— Texte d'étude —

Pour comprendre ce qui va suivre, il est nécessaire de commencer par quelques données sur l’actuel traitement des religions par le Parti Communiste Chinois dans la Chine de Xi Jinping. Ces dernières années, la persécution des religions en Chine a atteint un paroxysme qu’elle n’avait pas connu depuis la révolution Culturelle sous Mao.
Il existe trois types de religions en Chine. Tout d’abord, les religions « autorisées ». Il s’agit de versions chinoises de l’Église Catholique, des Églises protestantes, du bouddhisme, de l’Islam et du Taoïsme. Elles sont autorisées dans un contexte de sinisation[1], c’est-à-dire que leurs dirigeants sont nommés par le Parti, elles doivent obéir au Parti, et sont soumises à des régulations drastiques, comme le fait d’arborer un drapeau du Parti sur leurs édifices ou de prêcher en faveur des valeurs du Parti Communiste Chinois (PCC).

— Enregistrements fournis —
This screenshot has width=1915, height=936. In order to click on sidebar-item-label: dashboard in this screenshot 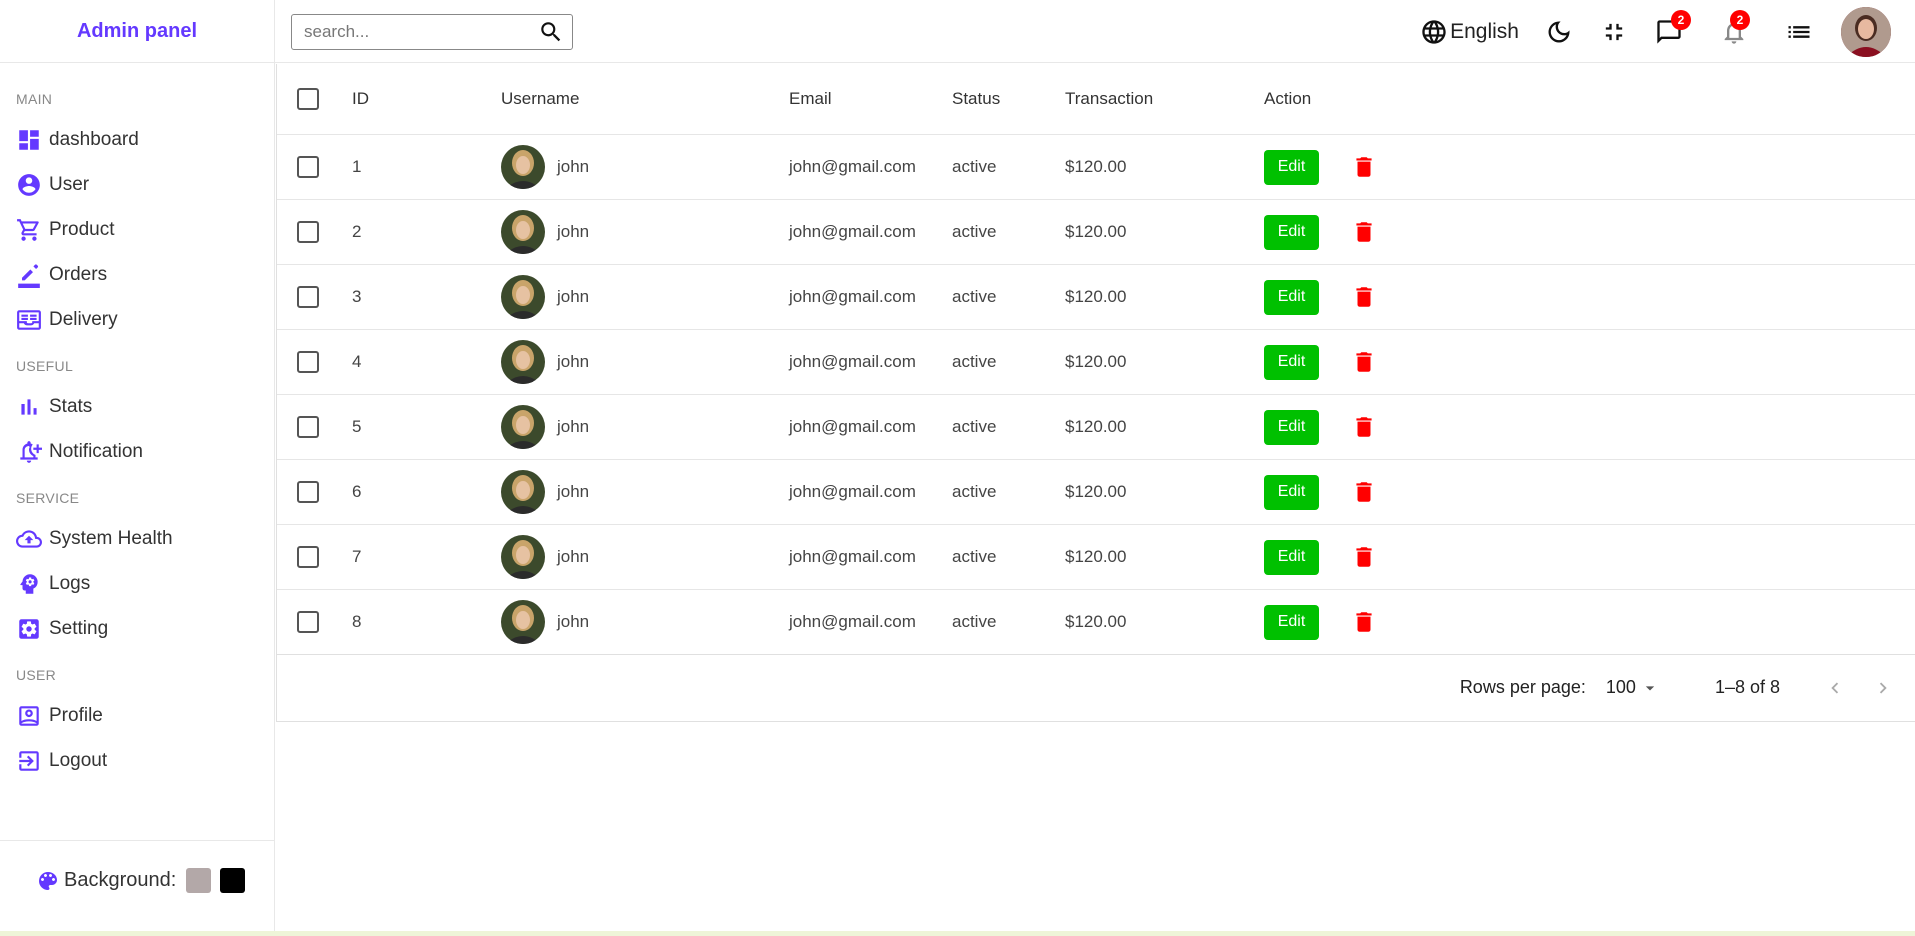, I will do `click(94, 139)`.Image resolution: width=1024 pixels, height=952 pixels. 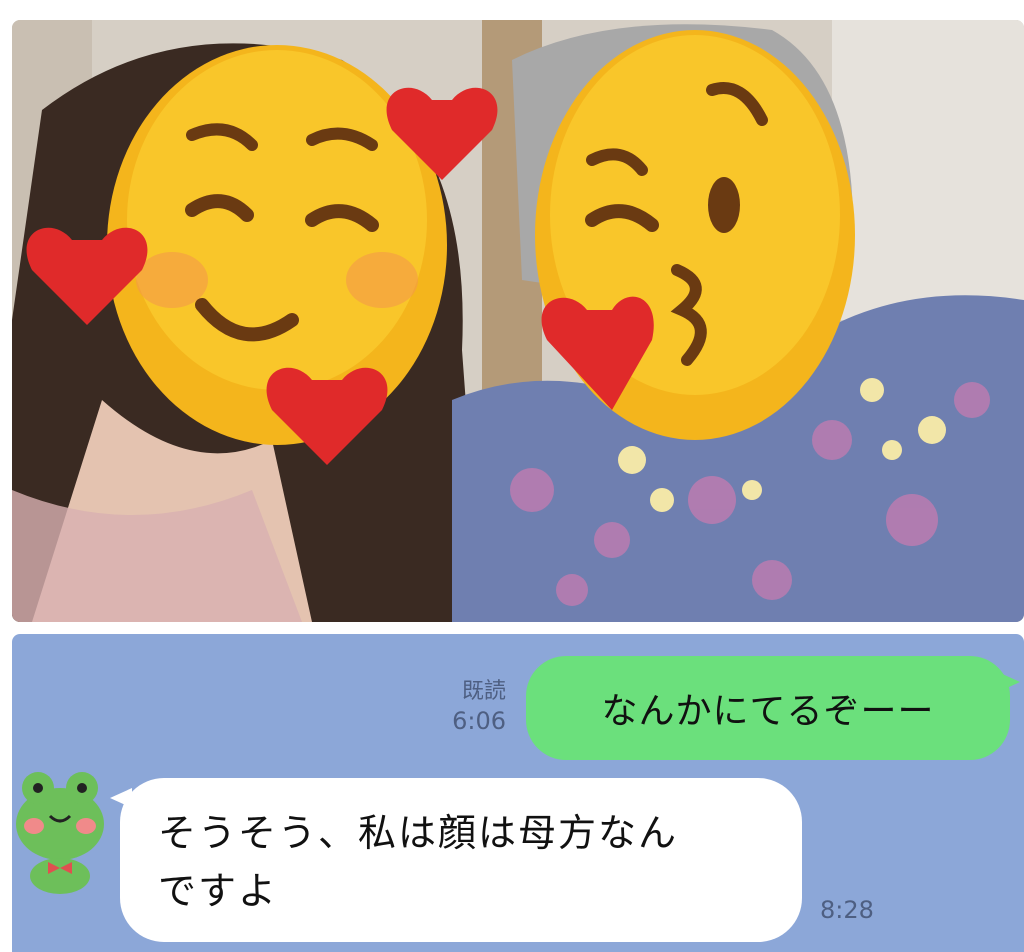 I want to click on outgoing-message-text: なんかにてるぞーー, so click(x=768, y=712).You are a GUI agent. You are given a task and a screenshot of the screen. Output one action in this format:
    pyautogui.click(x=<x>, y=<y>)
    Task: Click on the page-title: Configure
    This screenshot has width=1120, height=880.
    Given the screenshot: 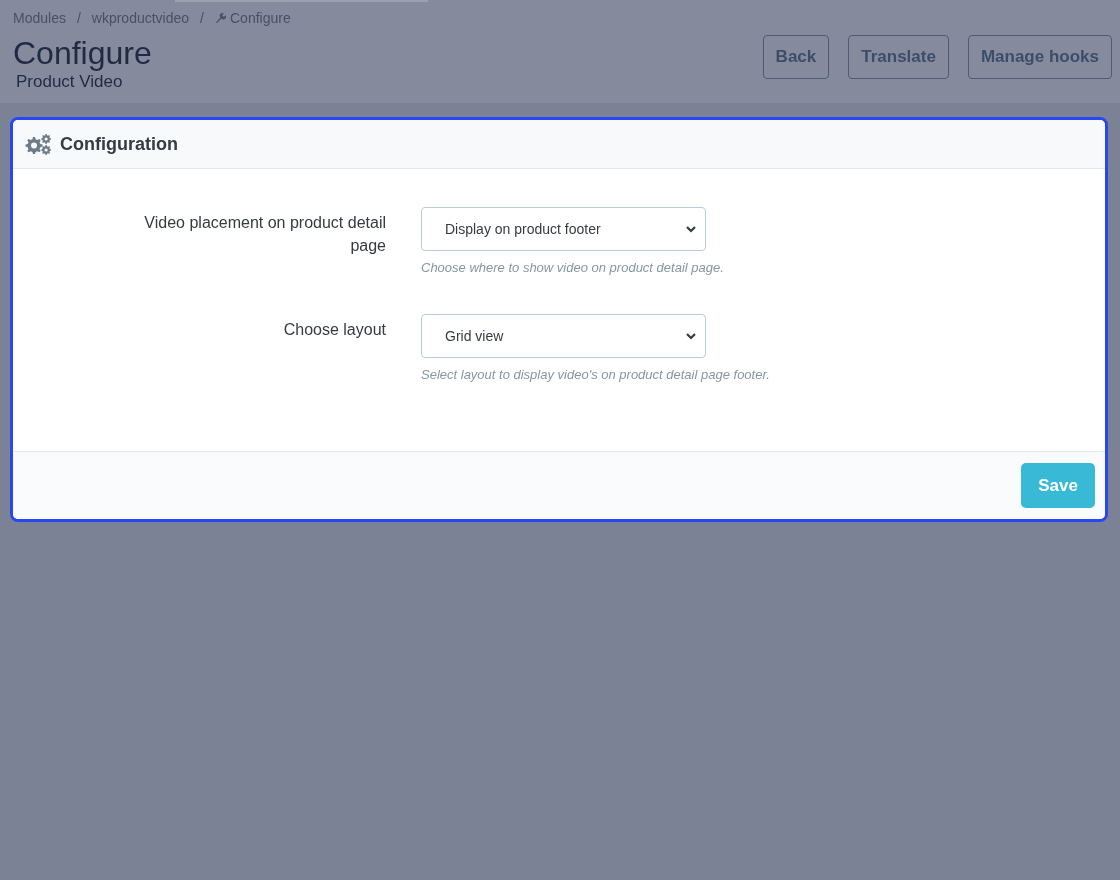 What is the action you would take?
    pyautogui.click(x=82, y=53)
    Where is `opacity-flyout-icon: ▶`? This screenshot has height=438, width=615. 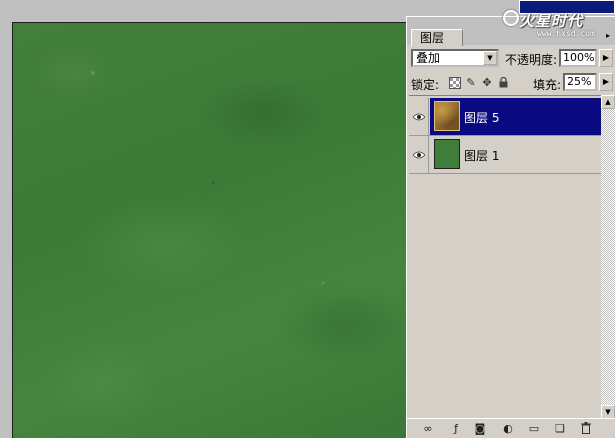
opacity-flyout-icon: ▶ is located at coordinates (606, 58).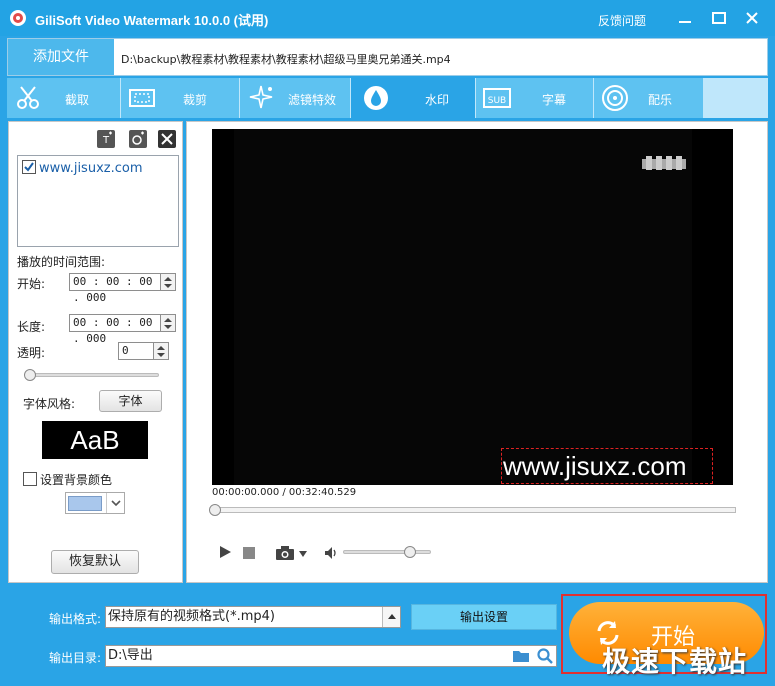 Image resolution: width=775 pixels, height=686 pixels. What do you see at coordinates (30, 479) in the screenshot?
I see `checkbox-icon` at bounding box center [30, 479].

— Activité 1 —
Résumez le texte d'étude sur les religions en Chine en deux phrases.
— Activité 2 —
D'après le texte d'étude, dans quel cadre les religions « autorisées » le sont-elles, et qu'implique ce cadre ? Répondez en deux phrases au plus.
— Activité 3 —
Répondez aux questions suivantes à partir du texte d'étude.
(a) Depuis quelle période la persécution des religions en Chine n'avait-elle pas atteint un tel paroxysme ?
(b) Combien de types de religions existe-t-il en Chine selon le texte ?
(c) Quelles deux régulations imposées aux religions « autorisées » le texte cite-t-il en exemple ?

— Zone de réponse 1 —
Sous Xi Jinping, la persécution des religions par le Parti Communiste Chinois a atteint un paroxysme inconnu depuis la révolution Culturelle sous Mao. Parmi les trois types de religions présents en Chine, les religions « autorisées » (versions chinoises de l'Église Catholique, des Églises protestantes, du bouddhisme, de l'Islam et du Taoïsme) sont soumises à la sinisation : dirigeants nommés par le Parti, obéissance au Parti et régulations drastiques.

— Zone de réponse 2 —
Elles sont autorisées dans un contexte de sinisation. Cela signifie que leurs dirigeants sont nommés par le Parti, qu'elles doivent obéir au Parti et qu'elles sont soumises à des régulations drastiques, comme arborer un drapeau du Parti sur leurs édifices ou prêcher en faveur des valeurs du PCC.

— Zone de réponse 3 —
(a) Depuis la révolution Culturelle sous Mao.
(b) Trois.
(c) Arborer un drapeau du Parti sur leurs édifices et prêcher en faveur des valeurs du Parti Communiste Chinois.